▶ What the task asks: Extract from the entries below, exactly as given, only the lines from the line containing "Task: Click the Info" to the line containing "Collapse Tỷ Số", both lines included.

Source data:

============

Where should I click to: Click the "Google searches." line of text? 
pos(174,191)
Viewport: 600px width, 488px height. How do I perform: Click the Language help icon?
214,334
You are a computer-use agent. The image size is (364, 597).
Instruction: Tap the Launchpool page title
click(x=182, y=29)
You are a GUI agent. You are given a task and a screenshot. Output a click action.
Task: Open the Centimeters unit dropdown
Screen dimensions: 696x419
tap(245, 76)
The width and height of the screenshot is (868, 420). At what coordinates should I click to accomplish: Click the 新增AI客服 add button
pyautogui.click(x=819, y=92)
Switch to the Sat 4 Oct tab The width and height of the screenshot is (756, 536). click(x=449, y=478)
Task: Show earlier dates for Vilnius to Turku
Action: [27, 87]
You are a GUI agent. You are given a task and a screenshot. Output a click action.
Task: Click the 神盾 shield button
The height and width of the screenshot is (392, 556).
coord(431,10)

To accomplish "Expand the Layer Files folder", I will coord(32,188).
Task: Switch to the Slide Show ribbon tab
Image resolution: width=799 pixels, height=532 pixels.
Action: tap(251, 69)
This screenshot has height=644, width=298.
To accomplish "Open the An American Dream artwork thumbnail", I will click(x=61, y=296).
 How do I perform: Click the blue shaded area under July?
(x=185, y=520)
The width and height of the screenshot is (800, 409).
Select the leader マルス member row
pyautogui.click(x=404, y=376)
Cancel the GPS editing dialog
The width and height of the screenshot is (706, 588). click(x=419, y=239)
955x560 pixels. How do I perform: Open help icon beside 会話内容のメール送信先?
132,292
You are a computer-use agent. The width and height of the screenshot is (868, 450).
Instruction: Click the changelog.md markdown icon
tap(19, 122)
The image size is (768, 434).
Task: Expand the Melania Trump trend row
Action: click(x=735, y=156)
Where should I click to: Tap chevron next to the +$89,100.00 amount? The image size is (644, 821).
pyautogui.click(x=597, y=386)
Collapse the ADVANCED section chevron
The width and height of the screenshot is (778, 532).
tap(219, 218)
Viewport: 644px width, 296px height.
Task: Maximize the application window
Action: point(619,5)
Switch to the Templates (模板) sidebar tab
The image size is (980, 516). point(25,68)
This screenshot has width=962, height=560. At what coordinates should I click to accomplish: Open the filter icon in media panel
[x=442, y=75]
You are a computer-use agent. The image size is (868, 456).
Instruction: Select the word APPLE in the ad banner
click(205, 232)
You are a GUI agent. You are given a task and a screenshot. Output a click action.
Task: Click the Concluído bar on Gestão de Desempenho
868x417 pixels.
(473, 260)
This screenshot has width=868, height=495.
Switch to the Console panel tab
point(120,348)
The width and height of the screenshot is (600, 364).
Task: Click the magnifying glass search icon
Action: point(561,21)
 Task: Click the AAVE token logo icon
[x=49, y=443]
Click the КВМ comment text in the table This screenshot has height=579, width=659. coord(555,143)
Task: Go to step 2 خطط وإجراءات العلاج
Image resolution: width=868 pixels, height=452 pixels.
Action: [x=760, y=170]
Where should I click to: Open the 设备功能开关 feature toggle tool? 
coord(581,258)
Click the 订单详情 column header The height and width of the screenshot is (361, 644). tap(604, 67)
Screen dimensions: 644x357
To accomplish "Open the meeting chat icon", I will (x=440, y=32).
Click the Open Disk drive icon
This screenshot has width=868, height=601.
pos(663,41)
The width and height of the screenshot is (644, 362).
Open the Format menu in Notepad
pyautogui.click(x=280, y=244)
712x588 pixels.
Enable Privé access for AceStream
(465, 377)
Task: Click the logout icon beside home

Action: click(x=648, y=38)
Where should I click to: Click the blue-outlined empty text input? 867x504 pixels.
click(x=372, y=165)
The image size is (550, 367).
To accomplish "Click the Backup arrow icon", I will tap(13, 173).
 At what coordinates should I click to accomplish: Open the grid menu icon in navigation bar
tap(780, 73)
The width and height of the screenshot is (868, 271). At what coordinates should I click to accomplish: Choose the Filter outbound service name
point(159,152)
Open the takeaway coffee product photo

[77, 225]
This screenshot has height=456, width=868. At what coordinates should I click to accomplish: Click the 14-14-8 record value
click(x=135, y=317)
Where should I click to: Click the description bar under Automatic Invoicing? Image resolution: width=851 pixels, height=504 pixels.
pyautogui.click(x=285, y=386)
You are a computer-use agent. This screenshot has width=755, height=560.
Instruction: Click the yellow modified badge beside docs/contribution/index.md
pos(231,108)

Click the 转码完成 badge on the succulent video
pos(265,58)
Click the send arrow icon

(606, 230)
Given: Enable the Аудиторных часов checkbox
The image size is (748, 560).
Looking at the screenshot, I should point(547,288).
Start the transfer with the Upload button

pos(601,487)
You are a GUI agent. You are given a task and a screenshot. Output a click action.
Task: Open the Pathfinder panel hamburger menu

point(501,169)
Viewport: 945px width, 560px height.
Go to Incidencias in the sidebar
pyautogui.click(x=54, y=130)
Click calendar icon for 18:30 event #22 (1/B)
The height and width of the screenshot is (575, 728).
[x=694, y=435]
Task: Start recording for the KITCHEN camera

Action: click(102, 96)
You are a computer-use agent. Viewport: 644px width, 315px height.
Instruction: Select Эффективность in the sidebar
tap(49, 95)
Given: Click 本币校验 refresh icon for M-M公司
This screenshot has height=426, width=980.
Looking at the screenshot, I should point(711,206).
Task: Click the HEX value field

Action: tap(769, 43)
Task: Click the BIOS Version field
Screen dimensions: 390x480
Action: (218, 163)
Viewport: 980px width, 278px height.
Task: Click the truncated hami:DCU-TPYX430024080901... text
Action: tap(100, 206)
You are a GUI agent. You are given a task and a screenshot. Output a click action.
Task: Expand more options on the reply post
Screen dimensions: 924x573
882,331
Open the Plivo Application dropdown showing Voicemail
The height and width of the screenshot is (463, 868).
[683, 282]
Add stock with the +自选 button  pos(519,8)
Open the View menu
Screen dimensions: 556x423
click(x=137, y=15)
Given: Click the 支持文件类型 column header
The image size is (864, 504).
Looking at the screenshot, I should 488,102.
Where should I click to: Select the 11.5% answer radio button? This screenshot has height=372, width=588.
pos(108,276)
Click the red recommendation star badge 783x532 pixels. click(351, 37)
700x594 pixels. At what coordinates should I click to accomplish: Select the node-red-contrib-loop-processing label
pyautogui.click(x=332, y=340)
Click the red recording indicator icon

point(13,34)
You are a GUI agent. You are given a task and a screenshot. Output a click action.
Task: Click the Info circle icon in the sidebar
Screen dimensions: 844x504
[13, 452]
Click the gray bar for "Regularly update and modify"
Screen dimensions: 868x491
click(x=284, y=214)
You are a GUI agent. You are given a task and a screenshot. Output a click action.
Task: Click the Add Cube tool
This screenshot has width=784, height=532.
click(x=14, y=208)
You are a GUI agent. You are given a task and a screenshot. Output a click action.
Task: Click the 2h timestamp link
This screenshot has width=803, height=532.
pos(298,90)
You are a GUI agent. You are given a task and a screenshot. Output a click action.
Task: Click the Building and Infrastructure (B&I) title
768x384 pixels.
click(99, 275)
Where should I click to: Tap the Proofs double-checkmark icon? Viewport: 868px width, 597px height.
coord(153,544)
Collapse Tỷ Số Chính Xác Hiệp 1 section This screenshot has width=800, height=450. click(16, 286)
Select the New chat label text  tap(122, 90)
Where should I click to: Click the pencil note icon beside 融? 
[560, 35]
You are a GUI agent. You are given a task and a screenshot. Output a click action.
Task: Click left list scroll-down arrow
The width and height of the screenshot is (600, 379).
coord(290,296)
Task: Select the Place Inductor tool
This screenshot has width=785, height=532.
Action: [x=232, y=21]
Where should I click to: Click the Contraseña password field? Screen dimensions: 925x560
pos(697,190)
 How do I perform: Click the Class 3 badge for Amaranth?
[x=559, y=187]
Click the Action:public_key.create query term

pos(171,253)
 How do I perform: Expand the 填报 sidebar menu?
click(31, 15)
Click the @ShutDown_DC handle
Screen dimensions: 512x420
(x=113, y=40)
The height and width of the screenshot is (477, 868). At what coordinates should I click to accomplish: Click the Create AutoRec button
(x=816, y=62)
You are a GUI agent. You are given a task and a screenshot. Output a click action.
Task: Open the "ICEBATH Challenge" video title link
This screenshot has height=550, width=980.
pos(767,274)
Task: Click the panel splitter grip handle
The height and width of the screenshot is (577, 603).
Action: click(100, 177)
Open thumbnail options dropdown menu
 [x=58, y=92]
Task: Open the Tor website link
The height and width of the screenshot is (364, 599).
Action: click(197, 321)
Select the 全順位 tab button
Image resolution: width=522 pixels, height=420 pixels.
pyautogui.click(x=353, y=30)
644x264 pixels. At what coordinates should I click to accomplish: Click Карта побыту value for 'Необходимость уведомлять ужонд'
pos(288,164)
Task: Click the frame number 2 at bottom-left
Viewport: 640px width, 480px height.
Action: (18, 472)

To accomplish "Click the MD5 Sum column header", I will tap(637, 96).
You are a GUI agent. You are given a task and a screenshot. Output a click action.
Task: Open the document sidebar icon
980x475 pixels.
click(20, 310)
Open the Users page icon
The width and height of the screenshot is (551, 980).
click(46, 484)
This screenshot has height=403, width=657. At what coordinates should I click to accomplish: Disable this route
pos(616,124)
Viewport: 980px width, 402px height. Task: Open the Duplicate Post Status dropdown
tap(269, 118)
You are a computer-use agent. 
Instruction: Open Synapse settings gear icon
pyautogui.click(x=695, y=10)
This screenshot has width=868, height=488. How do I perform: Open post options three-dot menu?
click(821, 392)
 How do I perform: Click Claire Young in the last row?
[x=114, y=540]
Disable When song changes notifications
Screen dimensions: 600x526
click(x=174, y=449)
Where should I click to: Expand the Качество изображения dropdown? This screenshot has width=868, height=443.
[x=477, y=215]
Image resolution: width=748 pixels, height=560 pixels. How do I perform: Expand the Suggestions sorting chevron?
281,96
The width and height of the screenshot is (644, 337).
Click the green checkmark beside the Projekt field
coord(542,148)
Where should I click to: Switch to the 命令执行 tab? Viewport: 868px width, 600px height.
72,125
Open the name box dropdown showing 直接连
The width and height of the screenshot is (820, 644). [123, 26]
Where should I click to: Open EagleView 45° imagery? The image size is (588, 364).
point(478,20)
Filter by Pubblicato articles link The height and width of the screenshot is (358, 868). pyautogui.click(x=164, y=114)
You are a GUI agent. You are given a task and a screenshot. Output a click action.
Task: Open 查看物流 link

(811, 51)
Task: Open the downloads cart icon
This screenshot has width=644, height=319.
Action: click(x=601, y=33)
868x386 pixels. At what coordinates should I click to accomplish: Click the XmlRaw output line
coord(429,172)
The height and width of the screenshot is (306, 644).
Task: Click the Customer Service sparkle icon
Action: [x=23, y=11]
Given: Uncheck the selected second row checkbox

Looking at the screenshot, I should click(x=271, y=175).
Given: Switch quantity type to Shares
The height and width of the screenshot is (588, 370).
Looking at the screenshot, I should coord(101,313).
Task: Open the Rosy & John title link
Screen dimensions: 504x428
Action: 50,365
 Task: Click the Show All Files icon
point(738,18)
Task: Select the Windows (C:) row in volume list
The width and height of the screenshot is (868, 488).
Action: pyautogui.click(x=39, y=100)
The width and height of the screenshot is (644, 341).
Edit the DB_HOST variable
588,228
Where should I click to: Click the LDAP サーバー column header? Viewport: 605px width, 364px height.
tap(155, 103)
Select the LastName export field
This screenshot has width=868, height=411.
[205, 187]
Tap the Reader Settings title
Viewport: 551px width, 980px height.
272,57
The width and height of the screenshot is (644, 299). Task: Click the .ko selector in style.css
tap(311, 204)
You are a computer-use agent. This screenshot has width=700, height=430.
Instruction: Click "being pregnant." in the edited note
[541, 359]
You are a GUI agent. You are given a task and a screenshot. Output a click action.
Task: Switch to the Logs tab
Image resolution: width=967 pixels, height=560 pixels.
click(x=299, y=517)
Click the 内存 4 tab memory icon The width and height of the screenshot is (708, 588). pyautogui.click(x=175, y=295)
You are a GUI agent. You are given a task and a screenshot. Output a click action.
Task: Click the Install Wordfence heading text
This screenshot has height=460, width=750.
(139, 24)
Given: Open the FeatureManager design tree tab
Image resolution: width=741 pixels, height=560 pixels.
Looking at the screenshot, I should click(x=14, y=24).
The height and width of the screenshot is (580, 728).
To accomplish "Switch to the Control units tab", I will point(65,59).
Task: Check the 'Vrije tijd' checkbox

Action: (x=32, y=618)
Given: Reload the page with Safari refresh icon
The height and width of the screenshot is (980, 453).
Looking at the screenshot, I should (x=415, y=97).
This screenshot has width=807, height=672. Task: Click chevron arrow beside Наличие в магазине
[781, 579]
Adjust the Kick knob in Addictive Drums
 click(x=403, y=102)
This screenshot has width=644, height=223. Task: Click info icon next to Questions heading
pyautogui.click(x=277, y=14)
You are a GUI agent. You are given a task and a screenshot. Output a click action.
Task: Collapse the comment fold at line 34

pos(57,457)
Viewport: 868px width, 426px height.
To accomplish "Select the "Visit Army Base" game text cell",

============

▶ Output for this task:
Task: Click the Info circle icon in the sidebar
Screen dimensions: 844x504
[13, 452]
Click the gray bar for "Regularly update and modify"
Screen dimensions: 868x491
click(x=284, y=214)
You are a GUI agent. You are given a task and a screenshot. Output a click action.
Task: Click the Add Cube tool
This screenshot has width=784, height=532.
click(x=14, y=208)
You are a GUI agent. You are given a task and a screenshot. Output a click action.
Task: Click the 2h timestamp link
This screenshot has width=803, height=532.
pos(298,90)
You are a GUI agent. You are given a task and a screenshot. Output a click action.
Task: Click the Building and Infrastructure (B&I) title
768x384 pixels.
click(99, 275)
Where should I click to: Tap the Proofs double-checkmark icon? Viewport: 868px width, 597px height.
coord(153,544)
Collapse Tỷ Số Chính Xác Hiệp 1 section This screenshot has width=800, height=450. click(16, 286)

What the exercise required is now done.